The foregoing description of the Transactions is qualified in its entirety by reference to the Letter Agreements on Share Option Transaction, each of which is filed as Exhibit 22, 23 and 24, respectively, to the Schedule 13D and incorporated herein by reference. | ||
Item 5. | Interest in Securities of the Issuer | |
(a) | See Items 11 and 13 of each of the cover pages. | |
(b) | See Items 7 through 10 of each of the cover pages. | |
(c) | Except as described in Item 4 above, the Reporting Persons have not effected any transactions in Shares during the past sixty days. | |
Item 6. | Contracts, Arrangements, Understandings or Relationships With Respect to Securities of the Issuer | |
Item 6 of the Schedule 13D is hereby amended and supplemented as follows:
The information set forth in Item 4 of this Amendment No. 20 is incorporated herein by reference. | ||
Item 7. | Material to be Filed as Exhibits. | |
Item 7 of the Schedule 13D is hereby amended by adding the following exhibits:
22. Letter Agreement on Share Option Transaction, dated August 11, 2025, by and between Atlas Investissement SAS and Credit Agricole Corporate and Investment Bank.

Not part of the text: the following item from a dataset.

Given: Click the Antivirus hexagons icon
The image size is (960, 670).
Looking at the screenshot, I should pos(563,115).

23. Letter Agreement on Share Option Transaction, dated August 11, 2025, by and between Atlas Investissement SAS and Societe Generale.
24. Letter Agreement on Share Option Transaction, dated August 11, 2025, by and between Atlas Investissement SAS and Natixis. |
SIGNATURE | |
After reasonable inquiry and to the best of my knowledge and belief, I certify that the information set forth in this statement is true, complete and correct.